On Sat, 2010-01-09 at 18:49 +0100, Bart Van Assche wrote:
> On Sat, Jan 9, 2010 at 6:16 PM, David Dillow <d...@thedillows.org> wrote:
> > Does SRPT support the RDMA'ing the indirect buffer descriptors from the
> > Initiator such that it isn't constrained by the partial memory
> > descriptor list in the command request? The initiator restricts itself
> > to 255 SG entries because I've not found a target that implemented the
> > spec fully, though it'd be nice to be able to guarantee the ability to
> > send larger request sizes. I think this will also become important for
> > running bidirectional commands, since the room for descriptors cached in
> > the command is shared for both directions.
> 
> At this time SRPT only supports indirect buffer descriptors that are
> present entirely in the command request. Regarding the number of SG
> entries: I'm not sure that I understand why you want to be able to
> send SG-lists containing more than 255 SG entries. In the tests I have
> run the throughput gain resulting from SG list sizes above 128 was
> marginal (a few percent).

It depends on the hardware I suppose. It may not make sense for SRPT,
but for some of the vendors I deal with, being able to guarantee 1 MB
requests on IB is worth quite a bit of performance, and their tests on
FC show that larger requests still show enough performance gains to make
it worth it. I've done some experiments, and it looks like while IB is
less happy with all the 4 KB requests, it still can get enough data to
the device to saturate the RAID controller.
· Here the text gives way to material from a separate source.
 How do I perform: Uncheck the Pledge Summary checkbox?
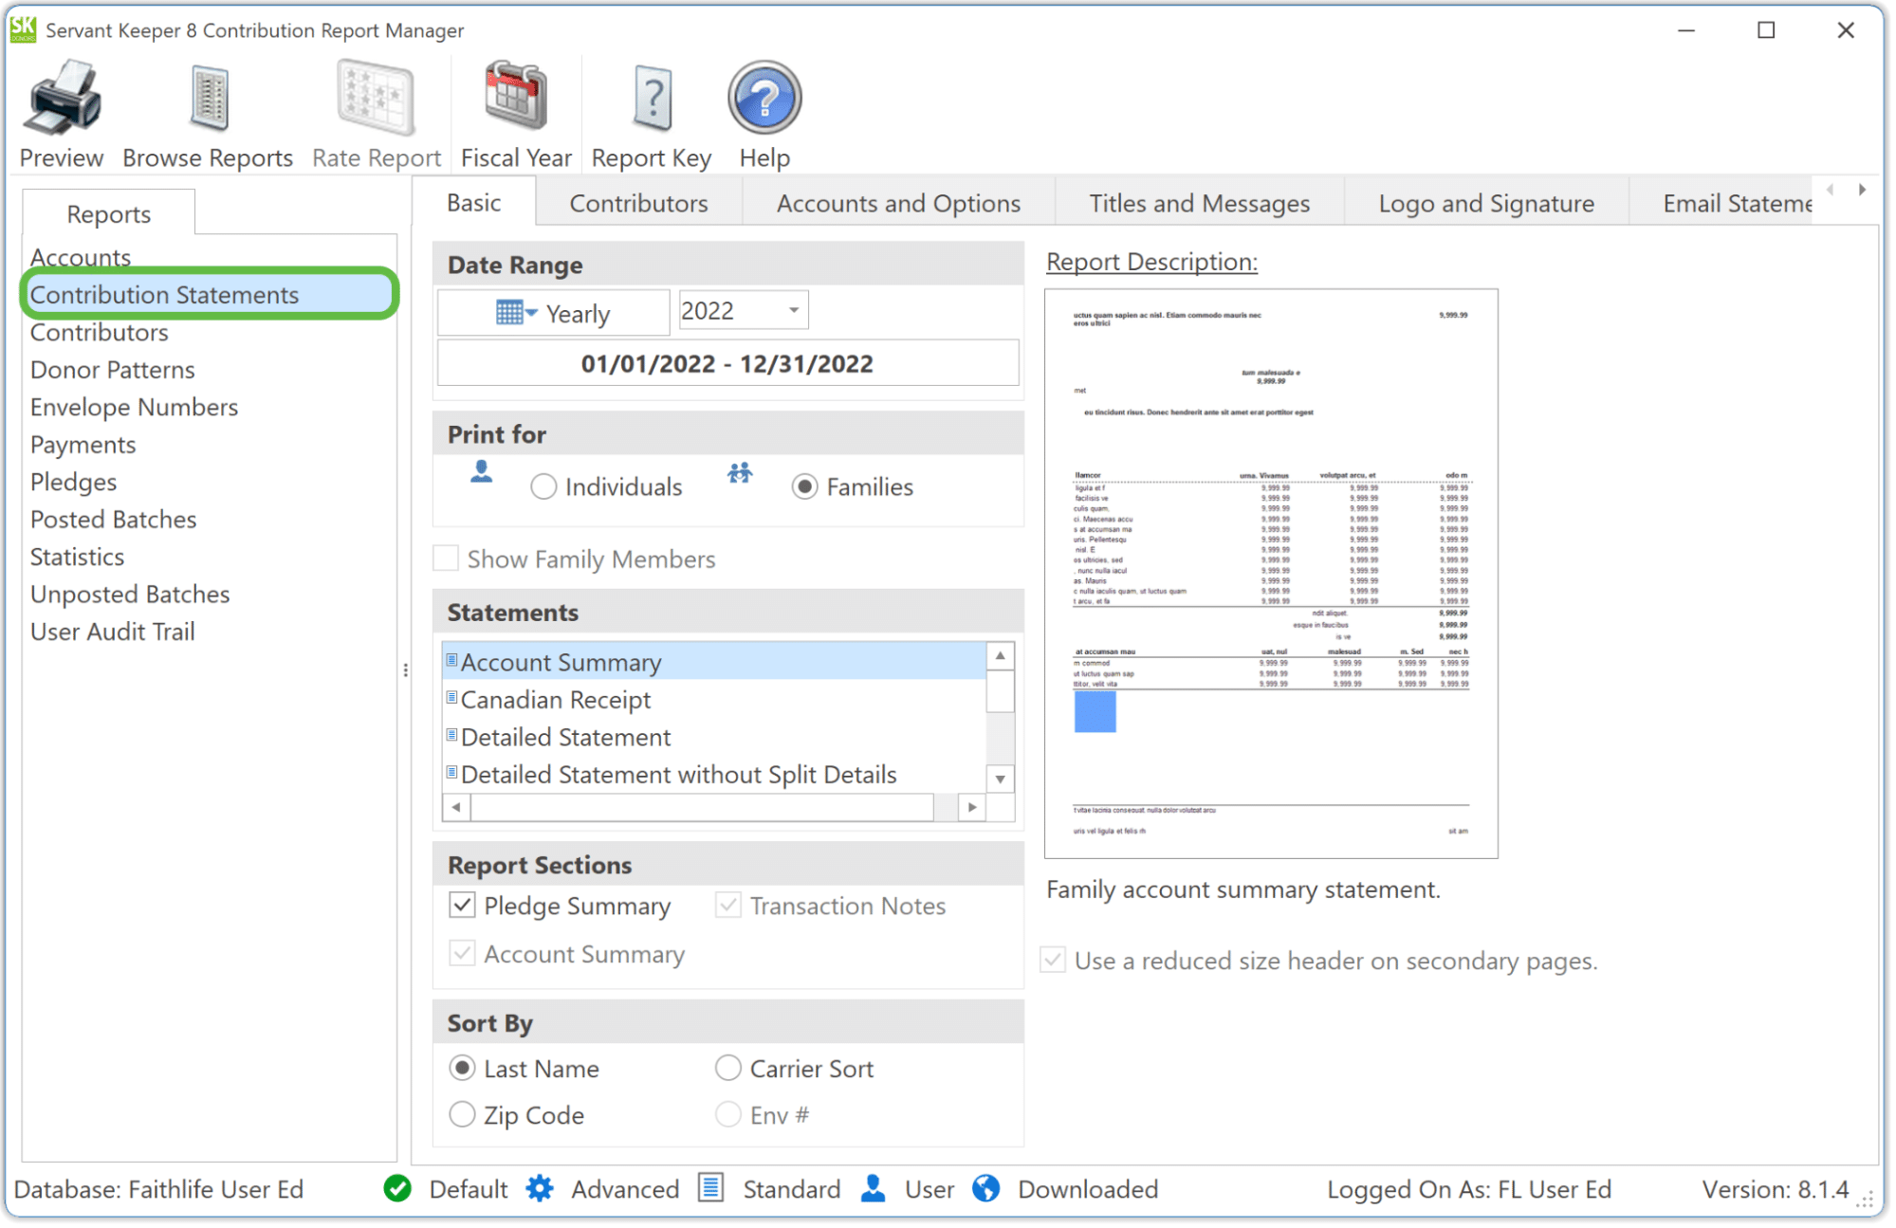pos(461,906)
For the controllers we're using, 1 MB requests perform better than 512
KB requests, and sending a 4 MB random write request stream (highly seek
intensive) gets us to ~90% IIRC of the 1 MB pure sequential write
performance, without using writeback cache. The controllers have a fair
amount of overhead per request, so doing fewer large requests helps.

Our workload is often largely sequential, with large volumes of data,
but once enough clients start writing, it an become random in a hurry.